About the food of Russia

River Angara at Talzy close to Lake Baikal. Photo by octagon.

Ava’s been pointing to the giant orange mass on our world map lately and asking “are we eating that country tonight?” Each time I know without looking that she’s pointing to Russia. She always is. To her little three year-old mind, there’s nothing more enticing than the biggest country on the map (Russia is literally 1/8th of the world’s landmass!).

This week I can finally  tell her “yes.”

Vologda Kremlin. Photo by Alexey Yuzhakov.

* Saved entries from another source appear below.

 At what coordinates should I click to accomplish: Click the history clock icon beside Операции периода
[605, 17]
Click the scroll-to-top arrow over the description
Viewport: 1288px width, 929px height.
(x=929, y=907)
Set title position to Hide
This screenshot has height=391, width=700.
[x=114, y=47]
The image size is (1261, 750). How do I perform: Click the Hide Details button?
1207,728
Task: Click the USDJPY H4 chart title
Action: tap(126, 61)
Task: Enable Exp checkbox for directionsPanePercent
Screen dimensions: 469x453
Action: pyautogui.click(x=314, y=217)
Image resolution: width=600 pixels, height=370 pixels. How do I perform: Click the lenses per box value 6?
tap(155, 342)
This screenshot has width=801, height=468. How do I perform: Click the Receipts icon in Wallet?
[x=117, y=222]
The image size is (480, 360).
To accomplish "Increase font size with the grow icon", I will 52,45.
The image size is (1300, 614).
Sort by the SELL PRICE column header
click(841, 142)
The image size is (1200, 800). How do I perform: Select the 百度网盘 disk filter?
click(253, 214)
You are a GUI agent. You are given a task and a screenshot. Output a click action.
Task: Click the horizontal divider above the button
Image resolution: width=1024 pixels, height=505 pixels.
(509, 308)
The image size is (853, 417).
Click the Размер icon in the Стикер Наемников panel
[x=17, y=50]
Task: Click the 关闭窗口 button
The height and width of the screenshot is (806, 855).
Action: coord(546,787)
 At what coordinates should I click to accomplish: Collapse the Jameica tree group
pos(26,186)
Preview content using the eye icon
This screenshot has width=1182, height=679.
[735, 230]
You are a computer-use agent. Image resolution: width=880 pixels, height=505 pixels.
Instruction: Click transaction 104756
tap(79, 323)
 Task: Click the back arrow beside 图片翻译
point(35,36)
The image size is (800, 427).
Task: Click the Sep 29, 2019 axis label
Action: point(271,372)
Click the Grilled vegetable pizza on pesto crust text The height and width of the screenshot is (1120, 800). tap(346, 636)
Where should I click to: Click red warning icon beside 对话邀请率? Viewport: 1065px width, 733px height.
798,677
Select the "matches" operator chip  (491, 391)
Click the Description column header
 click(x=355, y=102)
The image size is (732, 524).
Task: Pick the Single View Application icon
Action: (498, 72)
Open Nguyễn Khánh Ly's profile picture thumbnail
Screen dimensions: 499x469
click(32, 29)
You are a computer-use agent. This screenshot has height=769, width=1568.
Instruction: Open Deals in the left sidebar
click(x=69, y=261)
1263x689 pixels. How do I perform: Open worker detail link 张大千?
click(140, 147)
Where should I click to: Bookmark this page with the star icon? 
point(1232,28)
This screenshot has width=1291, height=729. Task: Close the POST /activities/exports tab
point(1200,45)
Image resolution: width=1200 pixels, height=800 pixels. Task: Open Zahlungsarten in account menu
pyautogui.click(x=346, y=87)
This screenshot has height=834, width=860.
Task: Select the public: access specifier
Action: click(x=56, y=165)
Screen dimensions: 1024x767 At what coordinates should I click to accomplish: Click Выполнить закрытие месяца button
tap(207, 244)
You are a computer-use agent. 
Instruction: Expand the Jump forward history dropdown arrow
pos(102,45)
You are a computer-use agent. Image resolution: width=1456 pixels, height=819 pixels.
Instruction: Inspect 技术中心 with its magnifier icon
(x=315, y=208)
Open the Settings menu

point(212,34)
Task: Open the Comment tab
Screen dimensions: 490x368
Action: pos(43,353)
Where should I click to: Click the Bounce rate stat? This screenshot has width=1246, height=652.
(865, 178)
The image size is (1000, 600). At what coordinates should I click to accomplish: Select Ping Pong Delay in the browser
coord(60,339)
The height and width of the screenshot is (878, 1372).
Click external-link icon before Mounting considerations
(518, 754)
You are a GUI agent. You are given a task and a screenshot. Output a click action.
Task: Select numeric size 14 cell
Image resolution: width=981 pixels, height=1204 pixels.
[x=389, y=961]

Russian food is simplicity itself. We’re talking cozy staples designed to get people through long tough winters, like beef stroganoff and princess pink borscht, that traditional beet soup we tried with Belarus [Recipe] (Russia is home to a dizzying array of borscht.  Want it hot? No problem. Chilled? Sure thing. Inside a carnival colored cathedral? If you promise not to spill.)

Cathedral of Saint Basil in the Red Square, Moscow.

Then there’s the pickles. Pickles were a great way to preserve food in harsh weather, so it’s a standby from the old days. Pickles in Russia are not limited to cucumbers – you’ll find pickled garlic, tomatoes… even garlic shoots. I know, because I saw it on Andrew Zimmern’s show (he advises the young shoots are more tender… you know, if you ever happen to be strolling through a pickle stand in Russia). Supposedly Russian pickles are more salty than vinegary, which makes for a more mild, subtle flavor.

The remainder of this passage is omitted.